The Boxer Shorts Rebellion

Filed under:Appreciations and Recommendations, Minnesota — posted by Adam on March 10, 2008 @ 12:01 am

Given that no subject in the China-based English language blogosphere gets people more excited than Chinese nationalism, it’s amazing to me that more reporters haven’t bothered to go out and report on the phenomenon’s actual origins and current adherents. And that’s why I’m so pleased that my great friend and MN compatriot Mara Hvistendhal is beginning to publish her reporting on this important topic. For more than a year she’s been reporting in places (and people) where other foreign journalists generally don’t go. The first fruits of that reporting – The Boxer Shorts Rebellion – has just appeared in The New Republic:

You’d think that the younger, Internet savvy generation of Chinese twenty- and thirtysomethings would be the ones guiding China into better relations with the West. Instead, they seem to have glanced toward the rest of the world and turned back, appalled. Groups like the Patriots Alliance Web and the Greater China Anti-Japanese Alliance claim tens of thousands of members who routinely log into chat rooms to discuss Japanese war reparations, U.S. support for Taiwan, and Chinese territorial claims, along with a host of more personal grievances. Western observers tend to assume that such nationalism is fueled by a one-party state eager to gloss over its mistakes. But, while the government might look the other way during xenophobic manhunts, fenqing [roughly, "angry youth"] tend to be professionals in major cities like Shanghai and Beijing–exactly the people who were supposedly going to lead China toward greater openness, using the allegedly democratizing tool of the Internet.
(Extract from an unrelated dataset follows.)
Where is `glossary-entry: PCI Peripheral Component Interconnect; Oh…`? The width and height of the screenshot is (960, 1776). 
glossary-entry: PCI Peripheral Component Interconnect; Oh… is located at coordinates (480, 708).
Nationalism is growing even as– some would say because–China is opening up.

… [E]xact numbers of fenqing are difficult to pin down, but staunch nationalists probably number somewhere between the thousands who take to the streets during demonstrations and the 44 million who signed a 2005 online petition to bar Japan from a permanent Security Council seat–nearly half of China’s Internet users at the time. They’re abundant enough, at least, to inspire hatred among the liberal intellectuals they replaced: When writing about the nationalists, Chinese moderates sometimes replace the character for fen with a homophone, so that fenqing reads “shit youth.”

Prospective editors: I know for fact that Mara has a whole lot of additional, unpublished material on this subject.